– Привет, Ривз! – сказал я. – Пойдём-ка со мной, нам по пути.
Он невнятно извинился, что нетрезв, и уцепился за мою руку. Я довёл его до дома, ещё по дороге поняв, что нынешнее состояние Ривза отнюдь не случайность, что его нервы и рассудок крайне расстроены неумеренным потреблением спиртного. Он шарахался от каждой колышащейся тени и хватался за меня сухой горячей рукой. Речь его была бессвязна и более походила на горячечный бред, чем на пьяные откровения.
Доставив Ривза домой, я снял с него верхнюю одежду и уложил в постель. Судя по пульсу, у него был сильнейший жар. Он, казалось, впал в забытье, и я уже хотел украдкой выскользнуть из комнаты и предупредить хозяйку, что жилец заболел, как вдруг Ривз вздрогнул и ухватил меня за рукав.
– Не уходи! – воскликнул он. – Мне с тобой легче. Ей тогда меня не достать.
– Ей? – переспросил я. – Кому?
– Ей! Да неужели не ясно? – раздражённо проговорил он. – Ты просто её не знаешь! Она – дьявол! Она прекрасна, но она сущий дьявол!
– У тебя жар, ты не в себе, – проговорил я. – Попробуй заснуть хоть ненадолго. Поспишь, и полегчает.

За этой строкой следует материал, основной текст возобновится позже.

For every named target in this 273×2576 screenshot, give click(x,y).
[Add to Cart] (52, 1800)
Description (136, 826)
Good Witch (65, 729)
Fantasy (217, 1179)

– Поспишь! – простонал он. – Да не могу я спать! Только лягу – сядет в ногах и глазищи свои с меня не сводит. Часами так сидит. Всю душу, все силы вытянет. Оттого и пью. Господи, спаси меня и помилуй, я пьян, пьян…
– Ты очень болен. – Я протёр ему виски уксусом. – Ты бредишь. Сам не знаешь, что говоришь.
– Прекрасно знаю, – оборвал он и взглянул на меня в упор. – Я знаю, что говорю. Сам навлёк на себя всё это. Сам выбрал такую жизнь. Но я не мог – клянусь Богом, – не мог сделать иного выбора. Не мог относиться к ней по-прежнему. Это выше человеческих сил…
Я сидел возле кровати, держа его пылающую руку в своей, и пытался осмыслить услышанное. Помолчав, он снова вскинул глаза и вдруг жалобно спросил:
– Но зачем она не предупредила меня раньше? Зачем дождалась, чтобы я полюбил её так глубоко?
Разметавшись на подушках, он повторял свой вопрос снова и снова и наконец заснул, беспокойно и тяжело. Я на цыпочках выбрался из комнаты и, убедившись, что хозяйка о нём позаботится, пошёл домой. Однако слова его остались в памяти надолго, а позже обрели для меня новый, глубокий смысл.
У моего друга Баррингтона Каулза в ту пору были летние каникулы, и я несколько месяцев не имел от него вестей. Когда же начался семестр, я получил телеграмму с просьбой снять прежние наши комнаты на улице Нортумберленд, он сообщал также номер поезда, с которым приедет. Я встретил его на вокзале. Каулз заметно посвежел и выглядел прекрасно.